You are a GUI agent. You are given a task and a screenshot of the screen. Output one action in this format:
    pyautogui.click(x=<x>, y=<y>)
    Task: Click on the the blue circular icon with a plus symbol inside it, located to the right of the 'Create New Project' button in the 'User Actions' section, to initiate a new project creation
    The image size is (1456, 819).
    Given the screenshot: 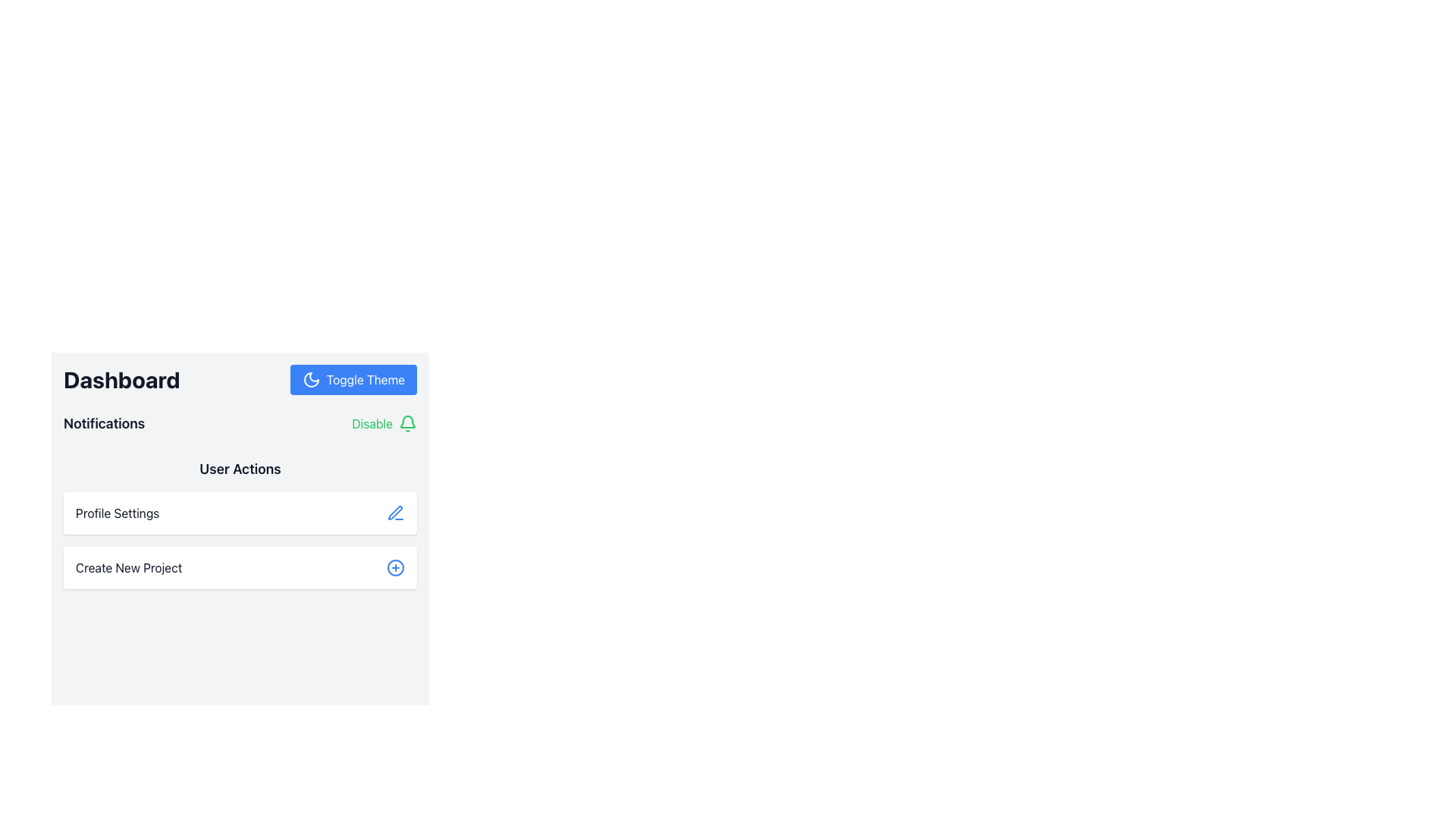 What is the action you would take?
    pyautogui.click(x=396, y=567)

* * *

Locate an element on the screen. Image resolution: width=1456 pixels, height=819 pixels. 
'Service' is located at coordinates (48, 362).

* * *

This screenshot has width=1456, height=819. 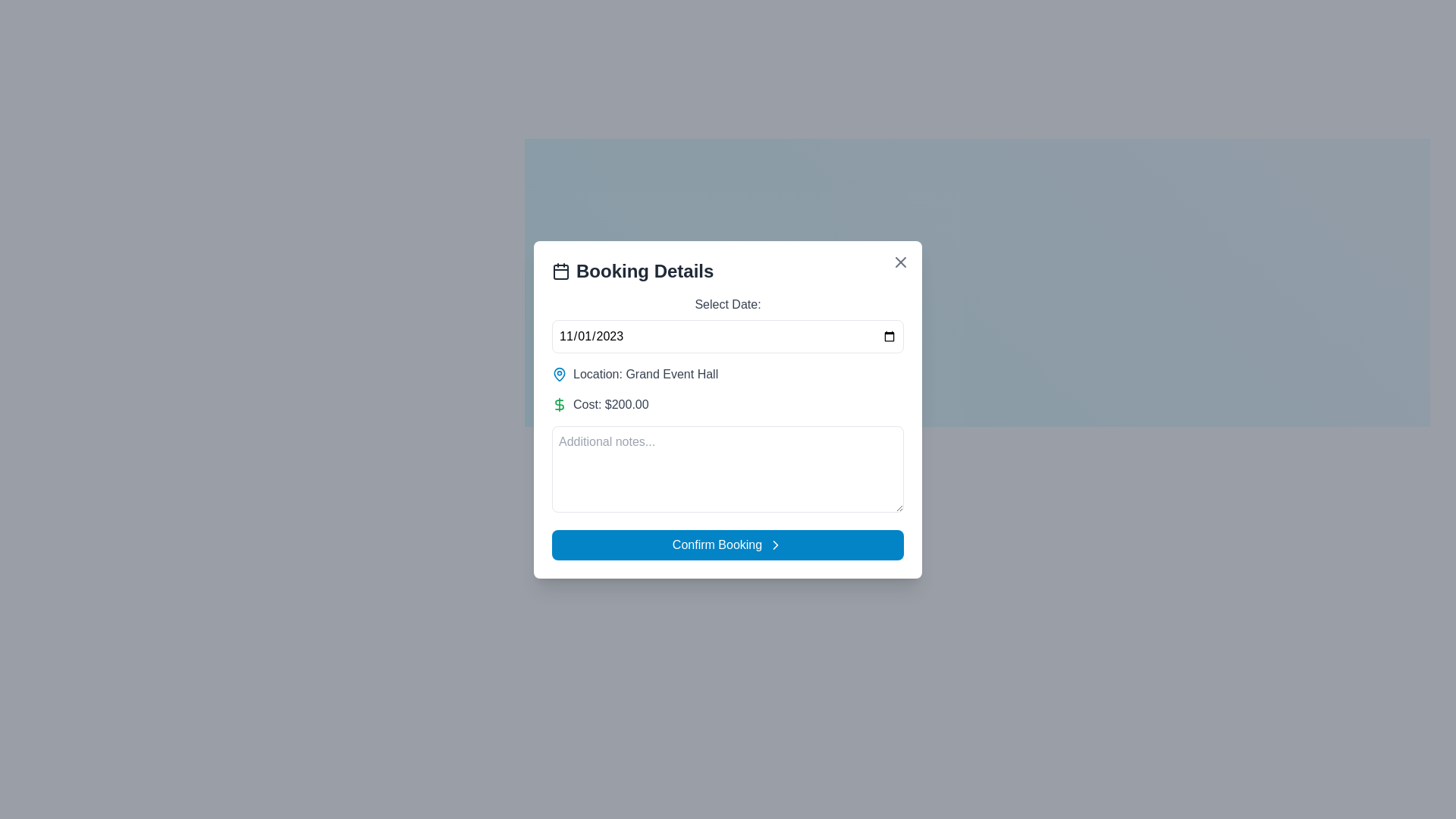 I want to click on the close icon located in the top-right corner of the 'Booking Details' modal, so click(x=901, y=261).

**Given request:**
Please arrange as a numbered list the lines of the material above, starting with the line that contains "You are a GUI" and going on through the line that contains "pyautogui.click(x=<x>, y=<y>)". Leave out any blank lines.

**Response for this exercise:**
1. You are a GUI agent. You are given a task and a screenshot of the screen. Output one action in this format:
2.     pyautogui.click(x=<x>, y=<y>)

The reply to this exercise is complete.